The Midwife's Dilemma (At Home in Trinity #3)
by
Delia Parr
Midwife Martha Cade
has decided. When he returns in February, she is going to marry Mayor
Thomas Dillon. That is the only decision in life in which she feels
confident these days. Everything else around her feels like it's
changing too fast, from her daughter's obvious affection for the town's
young doctor to Martha realizing she's ready to pass on her role as
midwife to someone younger. Even her beloved town of Trinity is
changing.The 1830s Pennsylvania town, having mushroomed in size and population, is becoming an important agricultural and economic center for the region, and soon a canal will connect it even more to the outside world.
It is a season that will set the course for the rest of her life. Martha will need every ounce of confidence, courage, and faith she possesses to overcome the obstacles that will make her life far more challenging and difficult than she can dare to imagine.
My Review: 6/10
I struggled with this book. The first aspect was the rewrite- taking this story from two books and changing it into a trilogy. Not much changed in the beginning. However, one key storyline was completely reworked. Initially it was bittersweet. I spent much of this story wondering if it was still going to play out the way it originally did. It did not and keeping these couple of characters around seemed to serve almost no purpose, other than to maybe accentuate the feel of community and close knit family Martha had built. Maybe it wouldn't have bothered me if I didn't know what I was missing.
The story itself felt like one being strung along. The things I had loved about the first two books ( the spiritual journey) and Martha's character (her strength and shortcomings, her ability to be wrong and change ) fell short for me. Martha (and Thomas) seemed to be overcomplicating things. Why exactly did she NEED to have a midwife replace her? There was a doctor there now and her daughter was publishing their specialty knowledge. She was complaining that she didn't want to be a midwife anymore and that she was losing more and more work to the doctor... so her need for a replacement just didn't make any sense to me.

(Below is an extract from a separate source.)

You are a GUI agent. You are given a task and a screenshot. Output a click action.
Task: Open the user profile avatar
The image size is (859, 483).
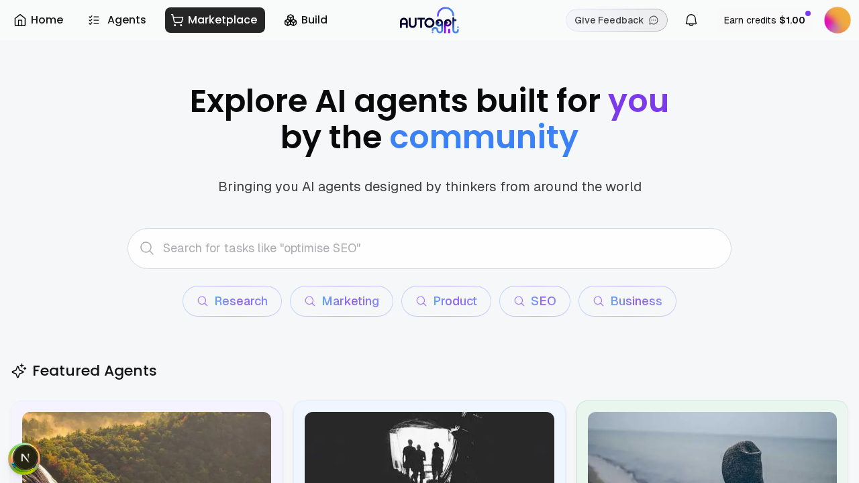[837, 20]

Additionally, while I agreed with Martha that Thomas was pressuring her too much and damaged trust by changing his mind, I thought she was wrong to continue delaying and hiding their relationship. She set a pretty bad example for her daughter there and probably added to Thomas' doubt and insecurities. And I understand that she didn't want to start their relationship off with such a challenge, but that's life. And that's marriage. You weather the storms together. You compromise. You sacrifice. Your spouse should be second only to God, not fall somewhere behind your career, your kids, and your family legacy. She wasn't willing to commit unless everything else fell perfectly into place and she got everything she wanted. That's not commitment.

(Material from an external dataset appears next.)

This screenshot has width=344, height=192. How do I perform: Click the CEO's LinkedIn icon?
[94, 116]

Jane's story was not a surprise. And felt way too easy. And I had no idea why Martha never shared the information with Thomas.
I did like the way Martha and Jane prayed together and leaned on God. But that was the only spiritual aspect that really touched me. For the most part, this book was all too realistic; an accurate portrayal of how misguided we can be keeping ourselves bone weary with busyness, accomplishing little of actual value and often missing the blessings that God has given us: relationships.